ATHENS, April 5 (Reuters) - Greece extended for a second time on Thursday a deadline for remaining bondholders to accept a debt swap, giving authorities more breathing space to formulate a response to investors who have refused to sign up for the landmark deal.
Greece said it would settle on April 11 the exchange of 20.27 billion euros of debt, equivalent to the 72 percent of bonds issued under foreign law and state enterprise notes signed up for the swap offer.
Remaining holdouts would be given until April 20 to join in, the government said, extending a deadline that had already been moved back once to April 4.
Greece has said it cannot afford to fully pay holdouts and that the swap deal domestic-law bondholders were forced to accept last month is the best available offer.
The government is left with three options to confront those bondholders still resisting - continue to service the bonds, default and trigger litigation or come up with a new offer while ensuring fair treatment for those that accepted the swap.
Authorities have not decided on a course of action, but none of the outcomes would cause the broader bond swap deal - agreed last month with private sector creditors and a prerequisite for keeping the country solvent - to unravel.
Bondholder meetings were held on March 27-29 on 36 bond issues to vote on that offer.
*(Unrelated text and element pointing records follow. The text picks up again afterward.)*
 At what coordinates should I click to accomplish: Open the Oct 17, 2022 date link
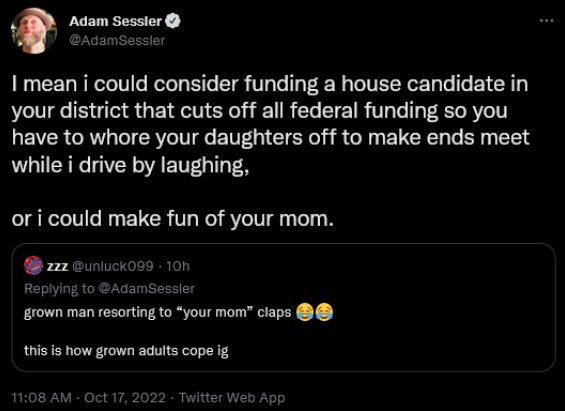tap(125, 398)
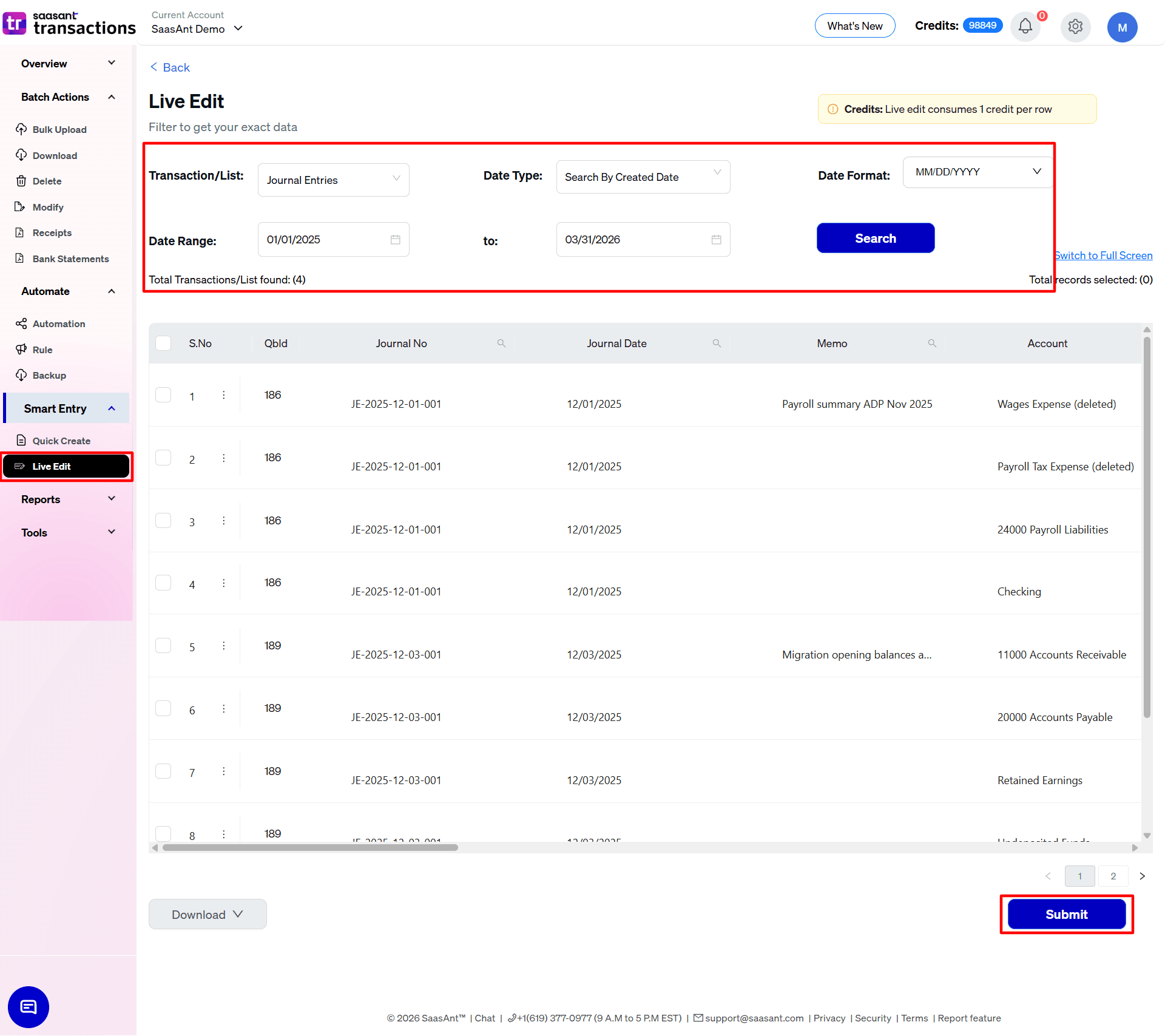Viewport: 1165px width, 1036px height.
Task: Click the Search button
Action: click(876, 238)
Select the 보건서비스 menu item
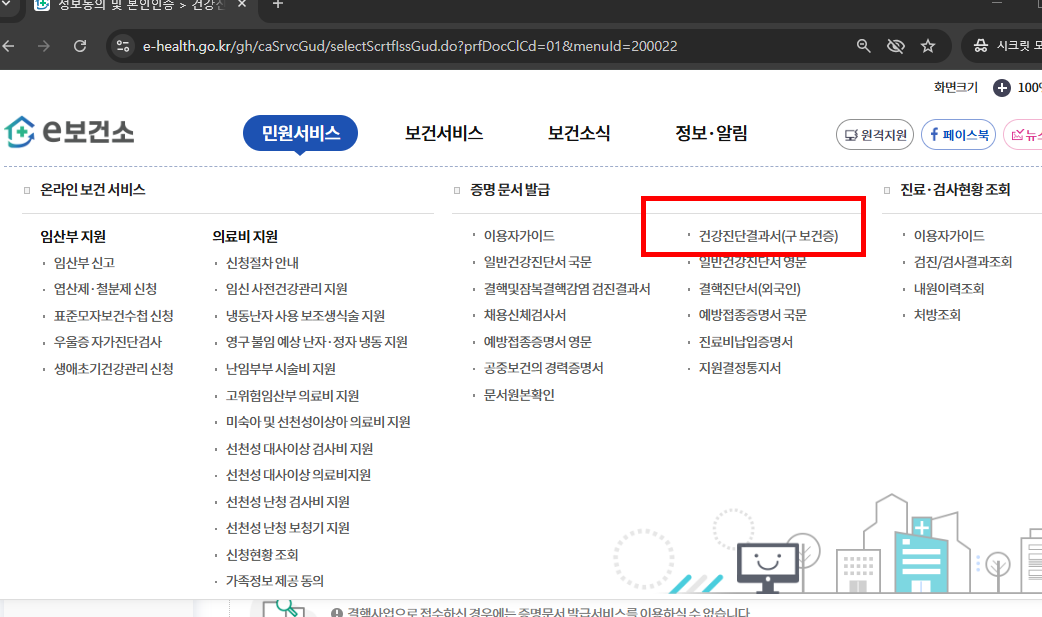Viewport: 1042px width, 617px height. (442, 131)
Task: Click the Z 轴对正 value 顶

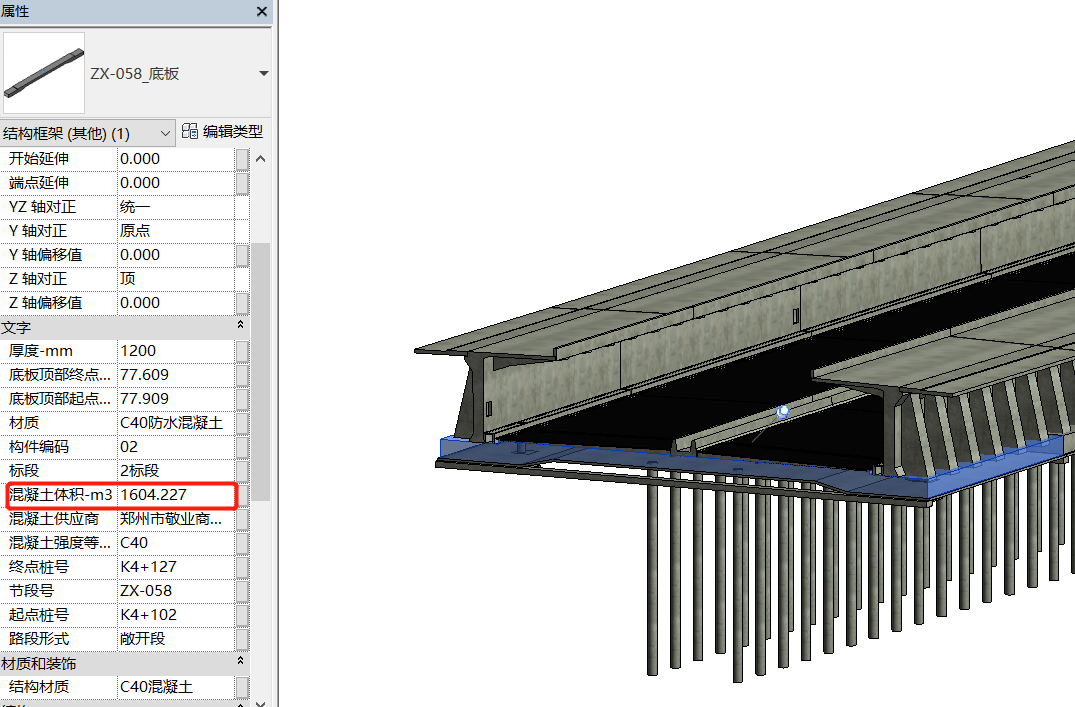Action: click(x=175, y=279)
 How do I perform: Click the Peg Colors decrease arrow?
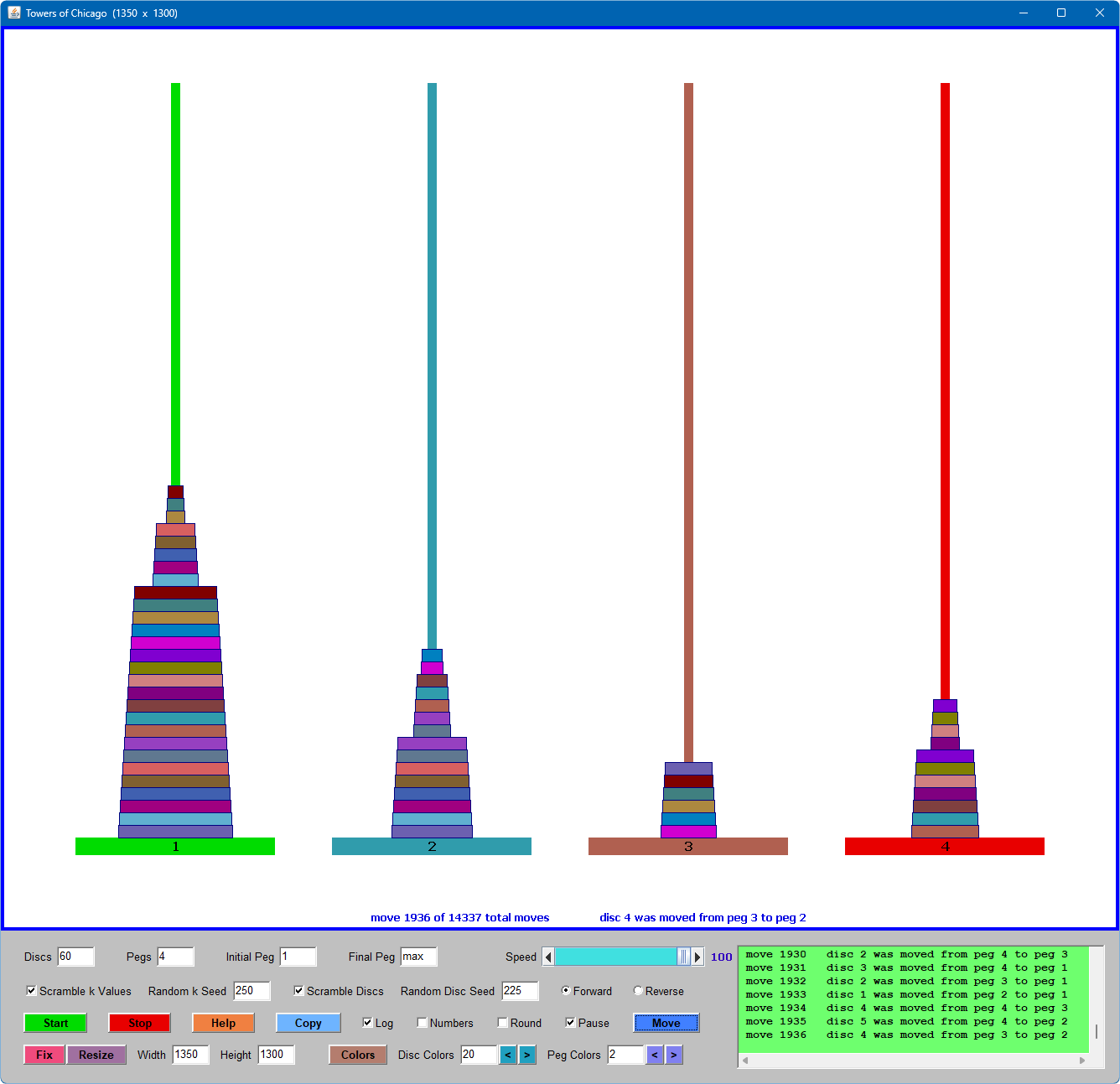click(x=655, y=1055)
Seven of them representing a face value of 2.45 billion euros were adjourned. Their deadline of April 18 was also extended to April 20.
Greece completed the bulk of its bond exchange on March 12, swapping a nominal amount of 177 billion euros ($235 billion) of domestic-law government paper for new securities, inflicting real losses of about 74 percent on private-sector bondholders.
On Thursday about 50 retail bondholders gathered outside the Bank of Greece, the country’s central bank, protesting for not being excluded from the writedown.
Known as private sector involvement, the swap was hailed as a success by Athens, allowing it to procure bailout funds from its euro zone partners and the International Monetary Fund and avert bankruptcy. The exchange triggered credit default swaps.
The outcome for those who do not participate will likely set an important precedent in what is Western Europe’s first sovereign debt restructuring in decades.